Improve Your Sleep Hygiene
College can be a learning curve for many new students. You must find your new version of ‘normal’ while trying to fit in with your peers. During this settling-in period, it’s easy to let healthy sleep hygiene fall by the wayside.
However, given sleep’s importance for overall health and well-being, it can be essential to prioritize it. Start by going to bed at the same time each night and getting up at the same time each day. Avoid electronic devices at least an hour before bed, and refrain from drinking caffeinated beverages in the afternoon. Small changes might make a world of difference to your stress levels, study behaviors, decision-making, and even social skills.
Try Mindfulness Meditation
Mindfulness is a cognitive skill involving the awareness of your mind in the present moment. You don’t think of the past or the future. Instead, you focus on your body and its sensations in real-time. The goal of this therapeutic technique is to start accepting your feelings, thoughts, and sensations.
When combined with meditation, mindfulness becomes mindfulness meditation. In this practice, you can sit comfortably, start breathing through your nose, and focus on the breath as it moves in and out of your body. Whenever thoughts interrupt your practice, you can gently bring your mind back to the breath.
While mindfulness meditation might not be something you’ve ever considered, it can be a helpful tool for many people. Studies also suggest it’s a proven way to improve mental and physical health.
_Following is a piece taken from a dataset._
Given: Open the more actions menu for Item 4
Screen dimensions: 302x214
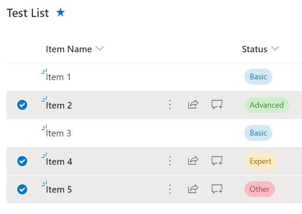Looking at the screenshot, I should click(x=170, y=161).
In over 200 studies, it was revealed that mindfulness-based therapy was effective in reducing stress, anxiety, and depression. It also proved helpful for specific problems like smoking, addiction, and pain. If you’re ready to explore mindfulness meditation for yourself, you can download apps and audiobooks or even find suitable guided meditation videos on online video platforms.
Eat Healthy Food
It’s hard to believe your diet can impact anxiety, but it’s possible. For example, salmon contains vitamin D and Omega-3 fatty acids, both of which may regulate dopamine and serotonin for relaxation and feelings of calm. Studies have already shown that vitamin D, in particular, is linked to a reduction in negative mood disorders.
While tempting to eat fast food for convenience, try to eat as many whole foods as possible. If you can’t prepare full meals, aim for nutritional snacks like berries, trail mix, popcorn, hummus, and yogurt.
Coping with college stress isn’t easy, especially as you can face many overwhelming life challenges. However, by taking some of the actions above, you might be able to limit how anxious and stressed you feel.